1. The knowledge enhancement method integrating heterogeneous multi-modal retrieval and cross-modal alignment is characterized by comprising the following steps of: Constructing a knowledge base containing data of different modes, respectively extracting features of the data of each mode in the knowledge base, and mapping the extracted data features to an embedded space; Acquiring query features based on user query, and acquiring M data features with cosine similarity from high to low in an embedded space to form an initial data feature set; calculating the semantic similarity score between each data feature in the initial data feature set and the query feature by using a pre-trained multi-mode semantic similarity score calculation model, and reordering the initial data feature set from high to low based on the semantic similarity score to obtain a final data feature set, wherein the multi-mode semantic similarity calculation model adopts encoders corresponding to different modes to extract the features of the data features of different modes in the initial data feature set; K data features with high-low semantic similarity with query features are obtained in the final data feature set and used as semantic similar features, all the semantic similar features are fused to obtain a context prompt, and knowledge enhancement is carried out on the user query by the context prompt.

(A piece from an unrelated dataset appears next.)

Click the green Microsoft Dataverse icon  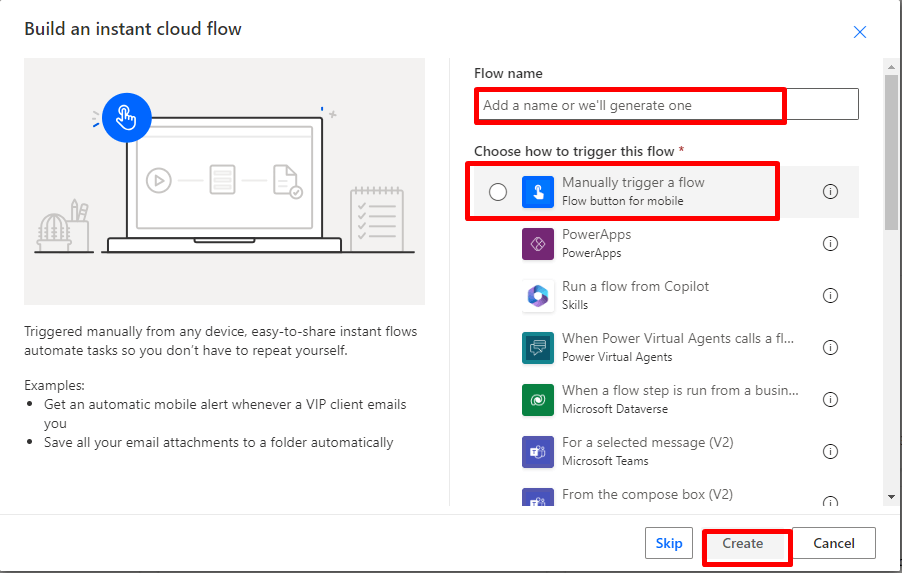point(538,400)
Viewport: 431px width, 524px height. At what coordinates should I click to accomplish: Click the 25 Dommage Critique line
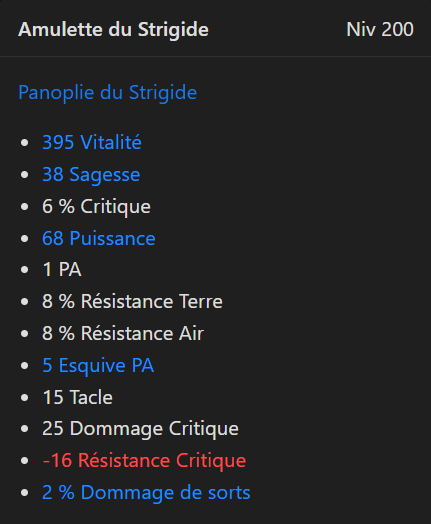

2. The knowledge enhancement method integrating heterogeneous multi-modal retrieval and cross-modal alignment according to claim 1, wherein a plurality of pre-trained encoding modules corresponding to different modalities are used for respectively carrying out feature extraction on data of the corresponding modalities in a knowledge base and mapping the data to an embedded space, wherein each encoding module comprises an encoder and a linear projection layer, the encoder is used for extracting feature representations of the data of the corresponding modalities, and the linear projection layer is used for mapping the extracted feature representations to the embedded space.
3. The knowledge enhancement method for fusing heterogeneous multi-modal retrieval and cross-modal alignment according to claim 2, wherein a plurality of coding modules are subjected to joint training, a cosine similarity matrix is built in an embedded space by using characteristic representations of any two different modalities in the joint training process, a cross-modal contrast loss function is built by maximizing positive sample pair similarity and minimizing negative sample pair similarity based on the cosine similarity matrix, the weighted sum of the cross-modal contrast loss functions corresponding to all the cross-modal characteristic representations is used as a total loss function, and the parameters of each coding module are adjusted in a joint mode by taking the minimum total loss function as a target to complete the joint training.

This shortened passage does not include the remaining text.